[Texto do documento]:
######

Não é difícil explicar porque chegou Passos Coelho a esta situação de desvantagem relativa, depois do resultado eleitoral de 2015, que tinha sido impensável seis meses antes. Baseou toda a sua estratégia em premissas erradas, o que só pode ser de estranhar num político com a sua experiência. A entrevista de Assunção Cristas ao Público é a chave para perceber qual era o principal erro da estratégia falhada do líder do PSD: “Em agosto, Passos via o risco de haver legislativas antes das autárquicas”, revelou a presidente do CDS para explicar porque não a apoiou para Lisboa.

Pedro Passos Coelho parece ter baseado toda a manobra do PSD na aposta de que a “geringonça” ia cair, que o défice era impossível de cumprir, que a economia ia afundar, ou que a recapitalização da Caixa ia esbarrar em Bruxelas — se fosse considerada ajuda de Estado — e que uma eventual abertura da CGD a capital privado liquidaria a coligação. Falhou em tudo. Passos caiu no erro de António José Seguro, que clamava contra o Governo PSD/CDS e reclamava por mais tempo e por mais dinheiro, um argumento que morreu no dia em que a troika voltou para a casa. Destas premissas nasceu o discurso da catástrofe previsível ou da chegada do Diabo, que António Costa usou com habilidade contra o líder do PSD, tal como esta usara contra Seguro o argumento do “mais tempo e mais dinheiro”.

######

[Tarefa pedida 1]: Extraia dos registos as linhas que começam no início dos registos e terminam na linha que contém "pyautogui.click(x=1400, y=498)", incluindo ambas, e repita-as sem qualquer alteração.

######

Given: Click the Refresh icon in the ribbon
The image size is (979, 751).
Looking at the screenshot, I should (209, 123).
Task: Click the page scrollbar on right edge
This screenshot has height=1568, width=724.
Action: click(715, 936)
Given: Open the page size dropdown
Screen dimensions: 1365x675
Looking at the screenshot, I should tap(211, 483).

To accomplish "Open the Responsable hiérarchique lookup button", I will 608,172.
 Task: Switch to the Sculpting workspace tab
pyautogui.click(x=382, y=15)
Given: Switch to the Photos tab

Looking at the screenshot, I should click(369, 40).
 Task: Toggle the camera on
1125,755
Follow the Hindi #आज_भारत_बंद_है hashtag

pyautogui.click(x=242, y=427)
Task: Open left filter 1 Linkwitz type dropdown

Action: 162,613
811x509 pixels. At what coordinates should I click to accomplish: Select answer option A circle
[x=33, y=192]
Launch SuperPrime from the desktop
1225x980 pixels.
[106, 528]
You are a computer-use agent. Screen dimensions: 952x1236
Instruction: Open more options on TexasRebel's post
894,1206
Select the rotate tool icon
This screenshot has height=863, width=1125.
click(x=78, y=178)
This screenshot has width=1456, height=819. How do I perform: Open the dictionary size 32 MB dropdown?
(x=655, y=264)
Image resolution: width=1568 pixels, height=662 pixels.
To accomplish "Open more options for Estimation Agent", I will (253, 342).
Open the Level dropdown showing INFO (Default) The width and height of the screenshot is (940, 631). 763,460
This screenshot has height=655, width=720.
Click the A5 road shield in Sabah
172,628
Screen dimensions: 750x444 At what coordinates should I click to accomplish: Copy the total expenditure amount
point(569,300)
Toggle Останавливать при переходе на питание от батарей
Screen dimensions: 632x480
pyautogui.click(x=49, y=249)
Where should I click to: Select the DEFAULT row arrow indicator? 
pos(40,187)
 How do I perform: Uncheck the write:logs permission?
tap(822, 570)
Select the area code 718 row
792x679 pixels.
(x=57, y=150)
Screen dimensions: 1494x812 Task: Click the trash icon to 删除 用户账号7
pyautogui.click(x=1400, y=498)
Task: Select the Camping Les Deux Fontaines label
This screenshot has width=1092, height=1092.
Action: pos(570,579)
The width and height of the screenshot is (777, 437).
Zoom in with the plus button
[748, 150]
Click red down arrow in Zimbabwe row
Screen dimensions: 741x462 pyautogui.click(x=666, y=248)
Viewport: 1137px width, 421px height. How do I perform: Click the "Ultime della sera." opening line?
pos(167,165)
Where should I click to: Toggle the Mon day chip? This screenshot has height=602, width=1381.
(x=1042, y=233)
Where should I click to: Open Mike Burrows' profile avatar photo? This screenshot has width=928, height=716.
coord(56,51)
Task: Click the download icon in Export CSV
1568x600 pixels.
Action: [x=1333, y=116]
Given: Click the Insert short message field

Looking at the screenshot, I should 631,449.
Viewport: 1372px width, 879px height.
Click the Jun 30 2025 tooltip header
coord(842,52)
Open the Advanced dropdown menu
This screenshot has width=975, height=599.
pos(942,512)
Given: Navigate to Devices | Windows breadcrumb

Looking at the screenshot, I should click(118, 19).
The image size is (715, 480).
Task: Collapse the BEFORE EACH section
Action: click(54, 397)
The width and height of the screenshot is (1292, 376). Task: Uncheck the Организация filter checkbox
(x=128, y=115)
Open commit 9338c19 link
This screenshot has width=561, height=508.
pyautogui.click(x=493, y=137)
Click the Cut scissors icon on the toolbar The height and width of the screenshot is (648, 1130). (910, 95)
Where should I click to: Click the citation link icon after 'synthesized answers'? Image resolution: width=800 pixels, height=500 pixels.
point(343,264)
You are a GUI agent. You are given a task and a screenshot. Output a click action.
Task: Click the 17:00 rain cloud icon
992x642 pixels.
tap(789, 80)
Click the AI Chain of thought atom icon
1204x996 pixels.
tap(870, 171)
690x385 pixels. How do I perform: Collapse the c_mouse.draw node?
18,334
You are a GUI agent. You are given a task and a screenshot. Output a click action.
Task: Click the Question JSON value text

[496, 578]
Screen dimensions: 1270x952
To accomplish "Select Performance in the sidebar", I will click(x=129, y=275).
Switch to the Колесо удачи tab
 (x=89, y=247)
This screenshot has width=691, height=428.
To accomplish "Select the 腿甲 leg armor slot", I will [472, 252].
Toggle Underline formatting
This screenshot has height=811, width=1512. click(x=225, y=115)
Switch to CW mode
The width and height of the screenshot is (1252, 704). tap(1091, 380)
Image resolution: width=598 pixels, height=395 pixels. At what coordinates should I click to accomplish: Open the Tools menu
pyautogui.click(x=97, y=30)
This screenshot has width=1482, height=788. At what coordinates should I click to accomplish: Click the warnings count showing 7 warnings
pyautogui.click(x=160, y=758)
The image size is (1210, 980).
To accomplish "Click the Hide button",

######

[Tarefa pedida 2]: Copie sem alterações o trecho do texto sobre Passos Coelho que começa em "Não é difícil" e termina em "apoiou para Lisboa.".

[Resposta 1]:
Given: Click the Refresh icon in the ribbon
The image size is (979, 751).
Looking at the screenshot, I should (209, 123).
Task: Click the page scrollbar on right edge
This screenshot has height=1568, width=724.
Action: click(715, 936)
Given: Open the page size dropdown
Screen dimensions: 1365x675
Looking at the screenshot, I should tap(211, 483).

To accomplish "Open the Responsable hiérarchique lookup button", I will 608,172.
 Task: Switch to the Sculpting workspace tab
pyautogui.click(x=382, y=15)
Given: Switch to the Photos tab

Looking at the screenshot, I should click(369, 40).
 Task: Toggle the camera on
1125,755
Follow the Hindi #आज_भारत_बंद_है hashtag

pyautogui.click(x=242, y=427)
Task: Open left filter 1 Linkwitz type dropdown

Action: 162,613
811x509 pixels. At what coordinates should I click to accomplish: Select answer option A circle
[x=33, y=192]
Launch SuperPrime from the desktop
1225x980 pixels.
[106, 528]
You are a computer-use agent. Screen dimensions: 952x1236
Instruction: Open more options on TexasRebel's post
894,1206
Select the rotate tool icon
This screenshot has height=863, width=1125.
click(x=78, y=178)
This screenshot has width=1456, height=819. How do I perform: Open the dictionary size 32 MB dropdown?
(x=655, y=264)
Image resolution: width=1568 pixels, height=662 pixels.
To accomplish "Open more options for Estimation Agent", I will (253, 342).
Open the Level dropdown showing INFO (Default) The width and height of the screenshot is (940, 631). 763,460
This screenshot has height=655, width=720.
Click the A5 road shield in Sabah
172,628
Screen dimensions: 750x444 At what coordinates should I click to accomplish: Copy the total expenditure amount
point(569,300)
Toggle Останавливать при переходе на питание от батарей
Screen dimensions: 632x480
pyautogui.click(x=49, y=249)
Where should I click to: Select the DEFAULT row arrow indicator? 
pos(40,187)
 How do I perform: Uncheck the write:logs permission?
tap(822, 570)
Select the area code 718 row
792x679 pixels.
(x=57, y=150)
Screen dimensions: 1494x812 Task: Click the trash icon to 删除 用户账号7
pyautogui.click(x=1400, y=498)

[Resposta 2]:
Não é difícil explicar porque chegou Passos Coelho a esta situação de desvantagem relativa, depois do resultado eleitoral de 2015, que tinha sido impensável seis meses antes. Baseou toda a sua estratégia em premissas erradas, o que só pode ser de estranhar num político com a sua experiência. A entrevista de Assunção Cristas ao Público é a chave para perceber qual era o principal erro da estratégia falhada do líder do PSD: “Em agosto, Passos via o risco de haver legislativas antes das autárquicas”, revelou a presidente do CDS para explicar porque não a apoiou para Lisboa.